Le mois dernier, Médiannuaire a conclu un accord avec ses principaux créanciers concernant la révision des termes de sa propre dette et a annoncé qu’elle réduirait sa participation d’actuellement 54,7% à environ 19% à travers un remboursement partiel en titres PagesJaunes et cash. C’est finalement l’histoire d’un LBO qui a échoué mais les actionnaires de Médiannuaire ont été assez intelligents pour avaler leur chapeau et éviter une faillite en cascade.

Après s’être refinancée avec succès, PagesJaunes s’attaque maintenant à clarifier la structure de son actionnariat historiquement pénalisante. Cependant, à l’avenir, il existe un risque de retour de papier sur le marché avec de nouveaux actionnaires significatifs (les banques de Médiannuaire qui ont accepté de recevoir des actions plutôt que du cash) qui pourraient à terme vendre leur participation (bien que le management travaille dur pour faire en sorte de stabiliser l’actionnariat, au moins à court et moyen termes), ce qui est positif pour la stratégie à long terme du groupe.

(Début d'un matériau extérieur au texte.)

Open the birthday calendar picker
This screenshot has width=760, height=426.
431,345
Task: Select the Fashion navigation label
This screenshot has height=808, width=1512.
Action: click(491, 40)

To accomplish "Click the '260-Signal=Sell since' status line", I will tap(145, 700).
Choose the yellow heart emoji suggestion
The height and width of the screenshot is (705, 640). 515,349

Mis à part sur la base du rendement du dividende (pas de distribution attendue à moyen terme) et du ratio de P/Book peu significatif ici (impacté par les fonds propres négatifs en raison du dividende exceptionnel de 2,6Mds€ versé à partir des réserves en 2006), toutes les méthodes de valorisation indiquent un potentiel de hausse significatif (un objectif de cours de 4€ environ). Une amélioration des résultats sera maintenant nécessaire pour soutenir le cours : apparemment encore un défi à relever étant donné les médiocres perspectives économiques (peu de visibilité pour 2013, qui pourrait déboucher sur une déception) et le profil toujours peu attrayant de l’entreprise pour attirer des financements (les FFO ne couvrent que 13% de la dette nette en 2013)… Les actionnaires vont devoir rester patients encore un moment bien que ces risques semblent avoir été largement intégrés dans le cours. Le groupe semble être de mieux en mieux positionné sur le chemin du numérique, se transformant ainsi en cible potentielle pour un Google ou un autre acteur important d’Internet. Finalement la restructuration du passif a créé une situation où les actionnaires détiennent un « call » actable sur la capacité de PagesJaunes à racheter ses actifs auprès des créanciers. L’entreprise en est capable et elle le fera.